The drawback to the roof prism system is that the first prism has one surface without total internal reflection, resulting in the loss of some light. Coatings are sometimes used to increase the reflectivity of the surface, known as dielctric coatings.
Also, highly advanced technology is used to produce a roof surface of the second system with as precise an edge as possible, so that it delivers sharp images without a flare or a double image. This is why it is important not to try economizing on roof prism bins, instead buying the best you can afford.
Roof prism vs. Porro prism
Binoculars, in particular, but also spotting scopes, tend to come in two main design styles depending on the type of prism system used. This is either a Porro prism design or a roof prism design. It is quite easy to tell the two apart from one another: if the objective lenses and the eye pieces are in line with one another, you’re looking at a roof prism design. On the other hand, if the two are offset from each other, the optic is using the Porro prism design.
Roof prism optics tend to be more compact, but to achieve the same optical quality as Porro prism models they can be more expensive to manufacture.
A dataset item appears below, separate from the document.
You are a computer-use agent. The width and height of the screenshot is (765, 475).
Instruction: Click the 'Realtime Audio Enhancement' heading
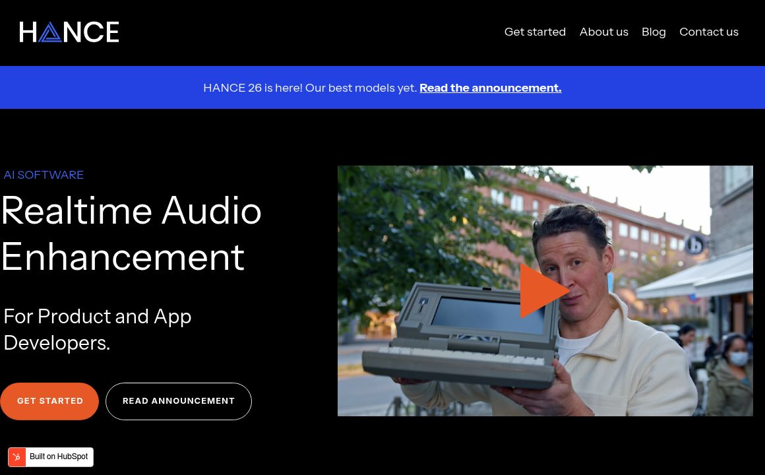[x=131, y=234]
This is less the case now than it used to be, but you still find some roof prism optics priced higher than Porro prism designs.
Relative Brightness
The relative brightness index compares how well binoculars with different size exit pupils will perform in the dark. Typically, the higher the relative brightness, the better the light transmission will be. However, this index does not take into account optical quality or coatings, so the number should be taken with a grain of salt or only used for rough estimates.
Spherical Aberration
A bundle of light rays coming from one point on the optical axis is often focused at a different place than the focused point, depending on how far it is from the optical axis when the light incidents. This deviation is caused by variations in angles of each incident light ray, and can cause something that should be a focused point appear as a blurred circle, instead. Making lens diameters smaller reduces such spherical aberration.
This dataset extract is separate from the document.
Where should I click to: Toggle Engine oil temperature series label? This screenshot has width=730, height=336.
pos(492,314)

Transmittance (Light transmission)
As light passes through an optic, a certain percentage of it gets lost in absorption and reflection. The amount of original light remaining will vary from between 50 percent and 97 percent, depending on the quality and number of optical glass elements used in the lenses and prisms. This is a crucial factor to consider, because it determines the actual brightness of an observed image. For most high quality binoculars, this figure will typically be above 90 percent.
Twilight Factor
This is the amount of resolution you can see when you view in dim light, or in twilight. It is a mathematical formula dealing with the size of the objective lens and magnification, and how the magnification contributes to the optic’s ability to show detail in dim light. It does not, however, take into account the quality of the lenses or their coating, so it is another number that can only estimate the performance of different configurations of optics in low light conditions. Typically, the higher the twilight factor is, the better the resolution of the optic will be when observing something in low light.
Ultra wide Band Coating
This is an anti-reflection coating process customized for every lens element in the optical path. This allows the best possible light from the front glass all the way to the eyepiece, giving optimum brightness and true color across the entire light spectrum.
Vignetting
When the eye relief is too short, you can get a dark area around the edges or periphery of your field of view. This reduction of an image’s brightness or saturation at the periphery compared to the image center is known as vignetting. It’s a great effect to apply to a photograph, but you don’t want it in your binoculars or riflescopes.